WHAT IS EXPECTED:
From the records below, please print only the lines from the one containing "Identify the click" through the one containing "研究 (925, 1540)", both included. Skip the pictures.

DATA FOR ANALYSIS:
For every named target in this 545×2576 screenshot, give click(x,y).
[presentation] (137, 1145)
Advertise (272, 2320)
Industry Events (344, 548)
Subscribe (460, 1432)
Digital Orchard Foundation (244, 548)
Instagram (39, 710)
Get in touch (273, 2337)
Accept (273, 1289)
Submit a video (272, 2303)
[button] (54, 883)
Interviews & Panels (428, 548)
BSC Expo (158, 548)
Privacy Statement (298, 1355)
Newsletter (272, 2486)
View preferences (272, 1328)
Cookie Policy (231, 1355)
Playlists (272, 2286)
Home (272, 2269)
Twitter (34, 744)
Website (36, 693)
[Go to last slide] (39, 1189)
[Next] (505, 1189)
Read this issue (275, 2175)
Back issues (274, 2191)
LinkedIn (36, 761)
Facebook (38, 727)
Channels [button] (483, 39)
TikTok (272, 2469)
==
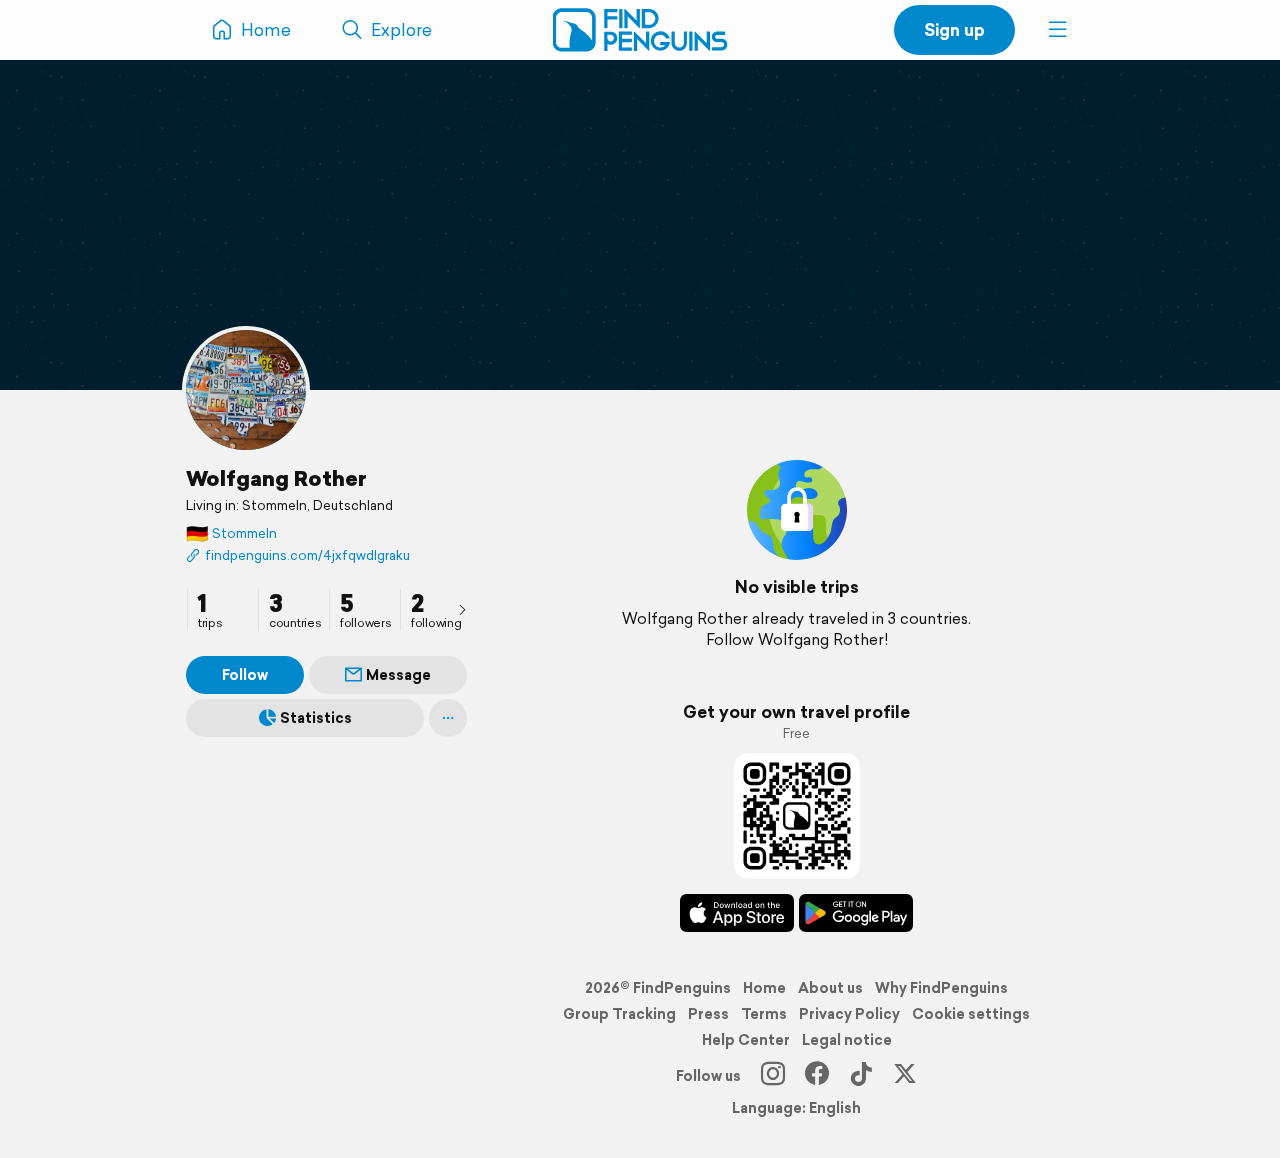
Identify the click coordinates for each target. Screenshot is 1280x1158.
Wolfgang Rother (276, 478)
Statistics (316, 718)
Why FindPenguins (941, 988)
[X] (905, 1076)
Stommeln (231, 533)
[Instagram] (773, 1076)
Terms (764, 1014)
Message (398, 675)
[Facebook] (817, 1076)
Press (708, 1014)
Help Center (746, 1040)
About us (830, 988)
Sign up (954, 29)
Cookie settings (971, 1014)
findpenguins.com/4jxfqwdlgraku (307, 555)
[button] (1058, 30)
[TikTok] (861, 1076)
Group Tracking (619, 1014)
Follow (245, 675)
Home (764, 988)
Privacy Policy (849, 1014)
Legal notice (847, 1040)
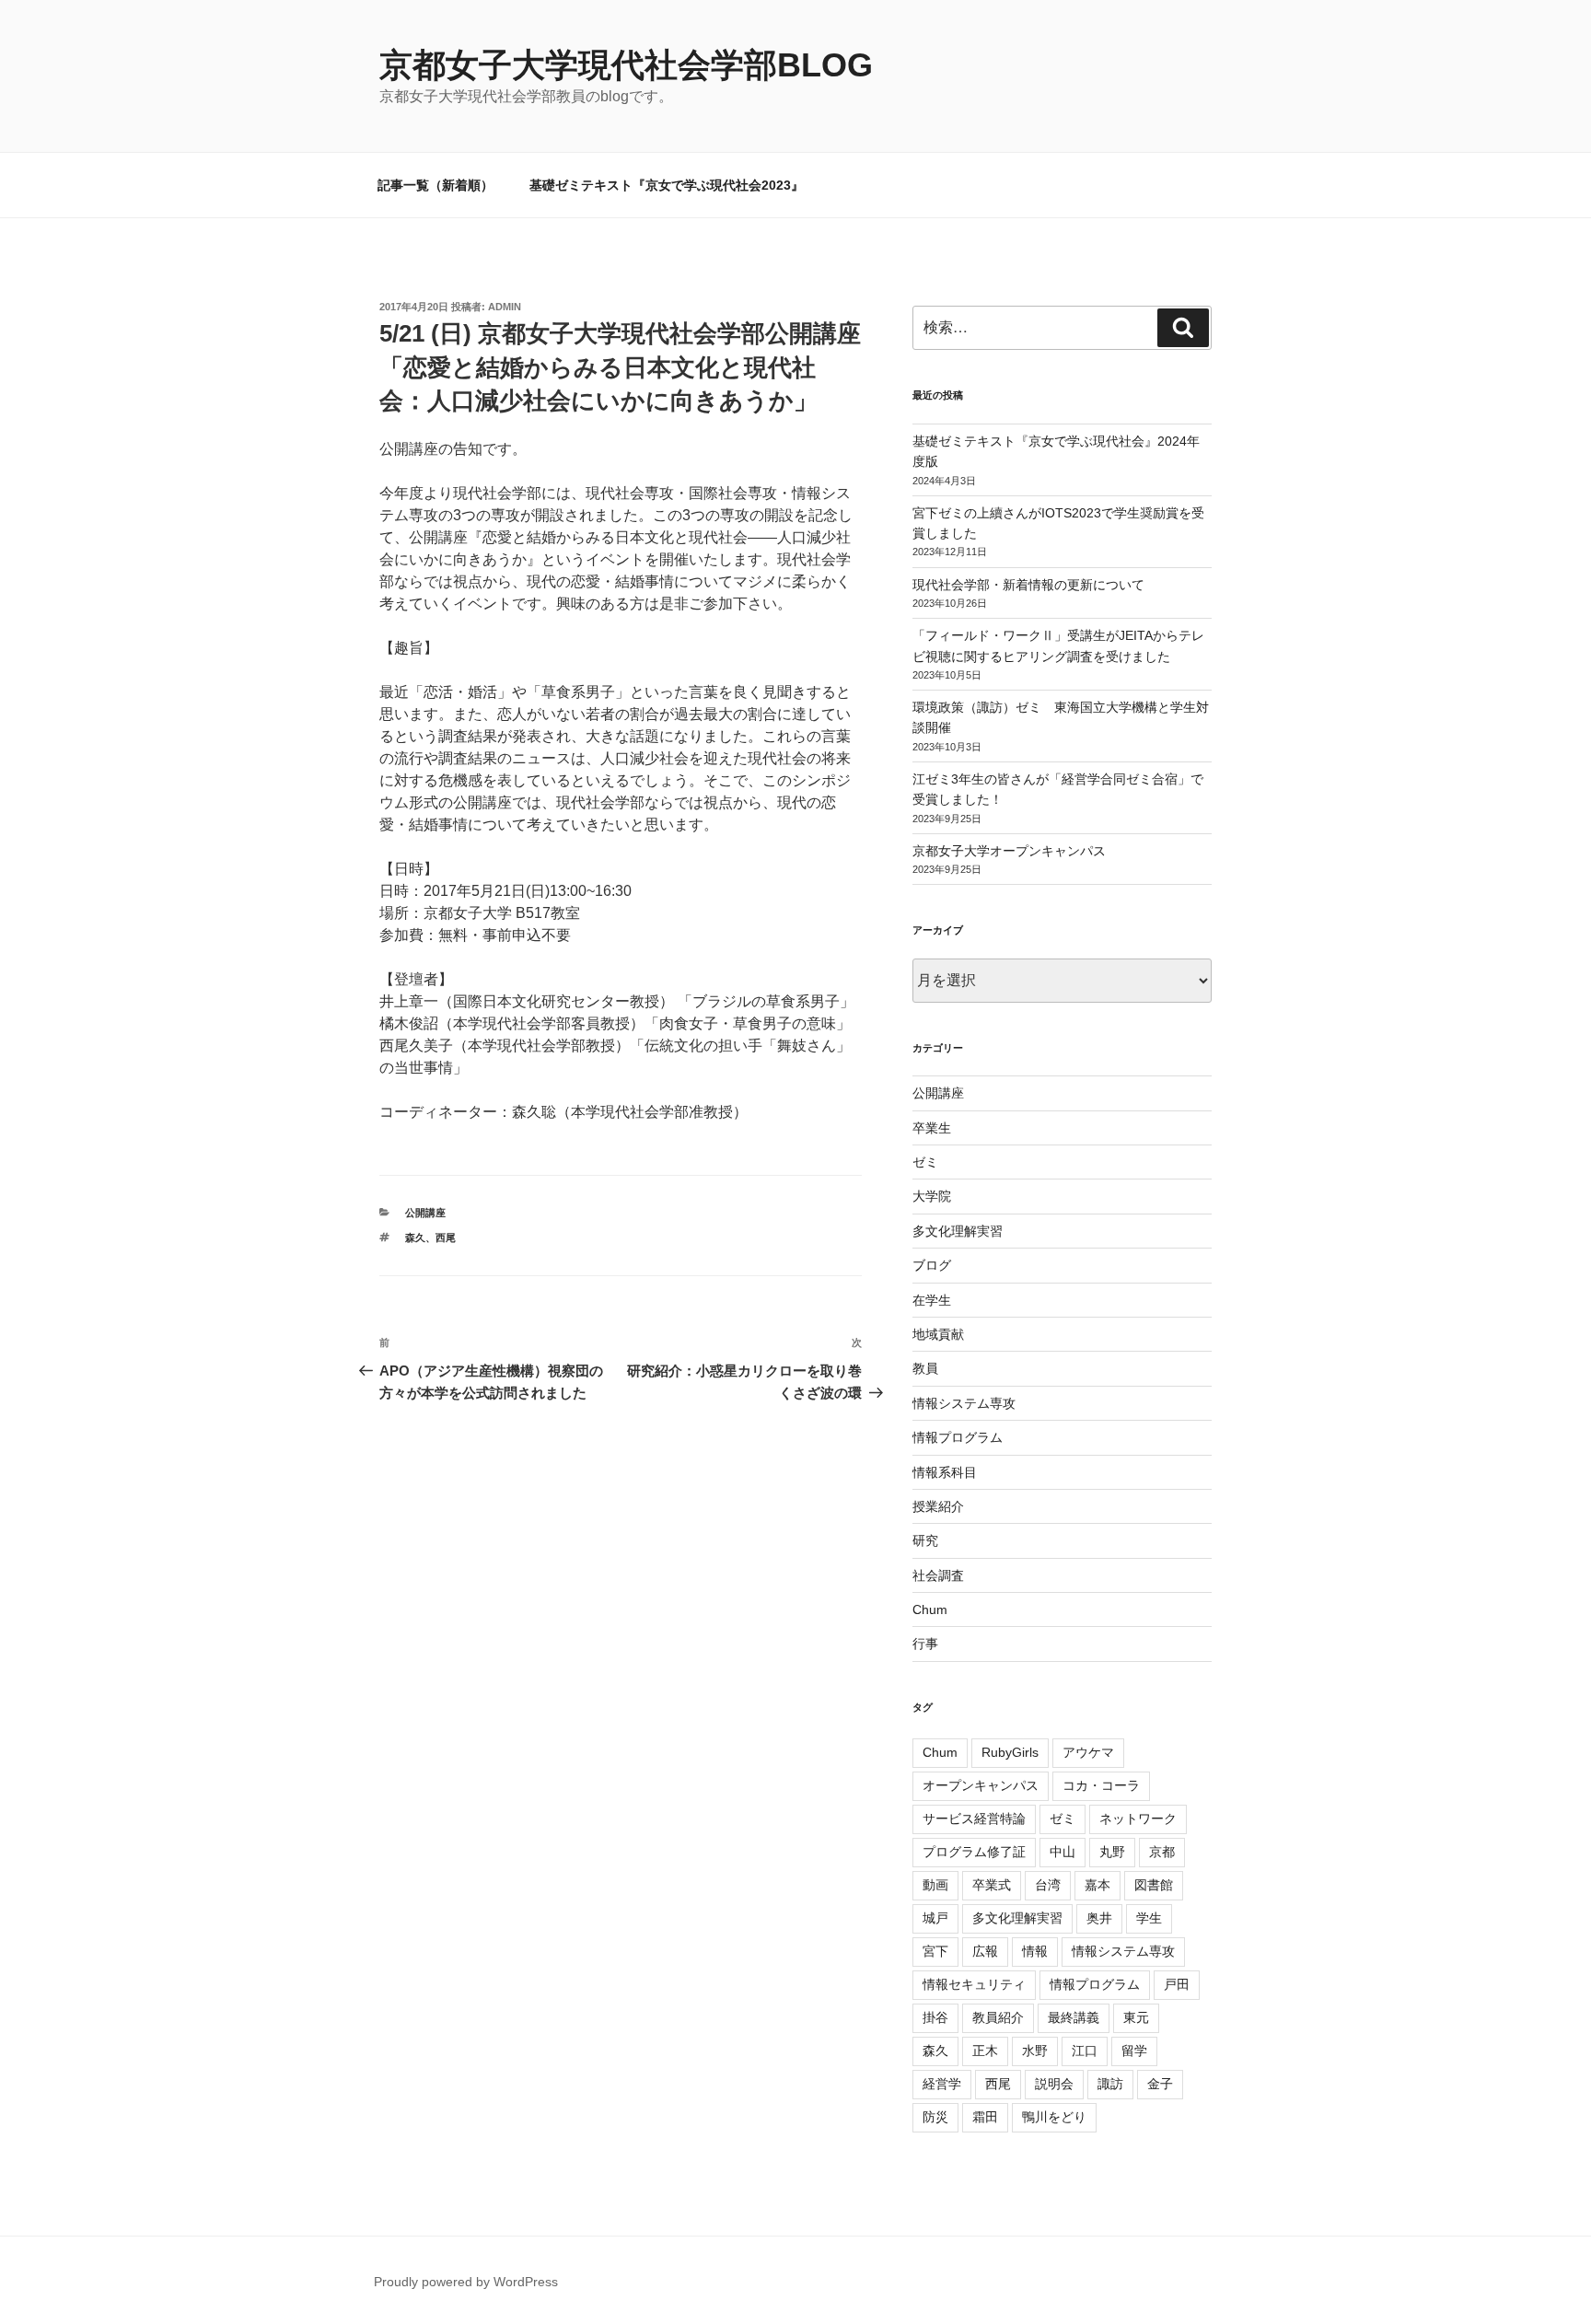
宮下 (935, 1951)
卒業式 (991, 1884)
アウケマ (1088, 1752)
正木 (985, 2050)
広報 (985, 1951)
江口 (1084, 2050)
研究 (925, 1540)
* * *
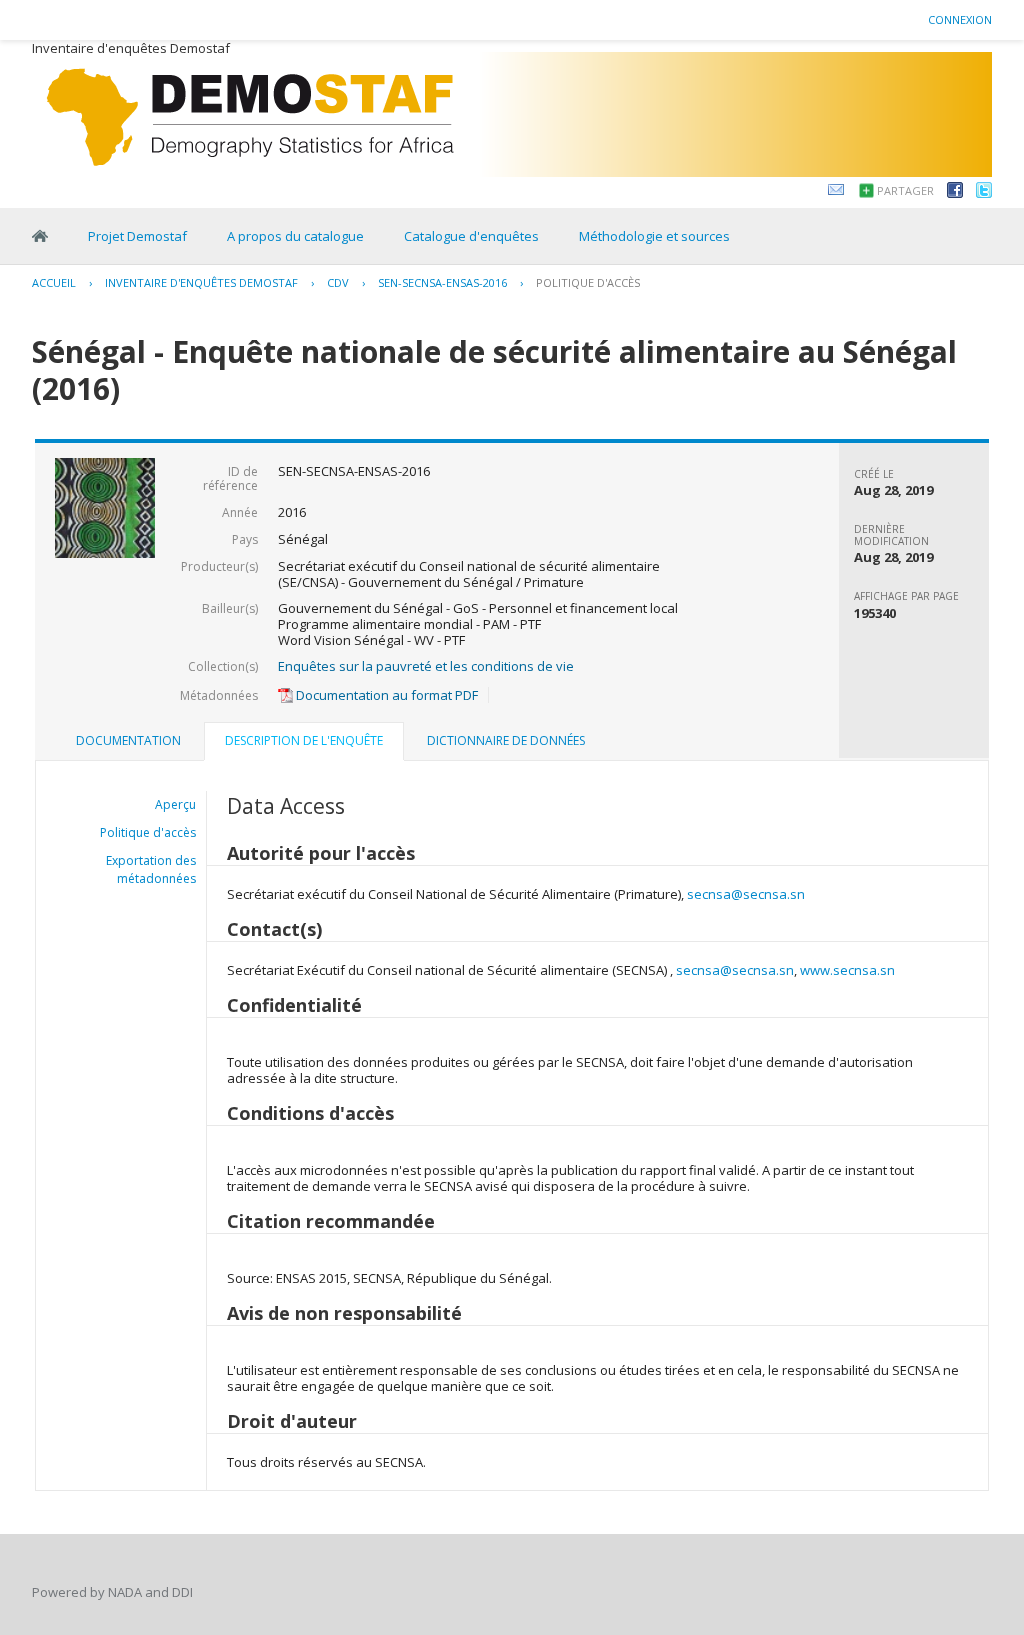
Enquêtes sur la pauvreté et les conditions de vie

THE ANSWER:
Identify the click coordinates for each target. Screenshot is 1280x1158.
Wolfgang Rother (276, 478)
Statistics (316, 718)
Why FindPenguins (941, 988)
[X] (905, 1076)
Stommeln (231, 533)
[Instagram] (773, 1076)
Terms (764, 1014)
Message (398, 675)
[Facebook] (817, 1076)
Press (708, 1014)
Help Center (746, 1040)
About us (830, 988)
Sign up (954, 29)
Cookie settings (971, 1014)
findpenguins.com/4jxfqwdlgraku (307, 555)
[button] (1058, 30)
[TikTok] (861, 1076)
Group Tracking (619, 1014)
Follow (245, 675)
Home (764, 988)
Privacy Policy (849, 1014)
Legal notice (847, 1040)
宮下 (935, 1951)
卒業式 (991, 1884)
アウケマ (1088, 1752)
正木 (985, 2050)
広報 (985, 1951)
江口 (1084, 2050)
研究 (925, 1540)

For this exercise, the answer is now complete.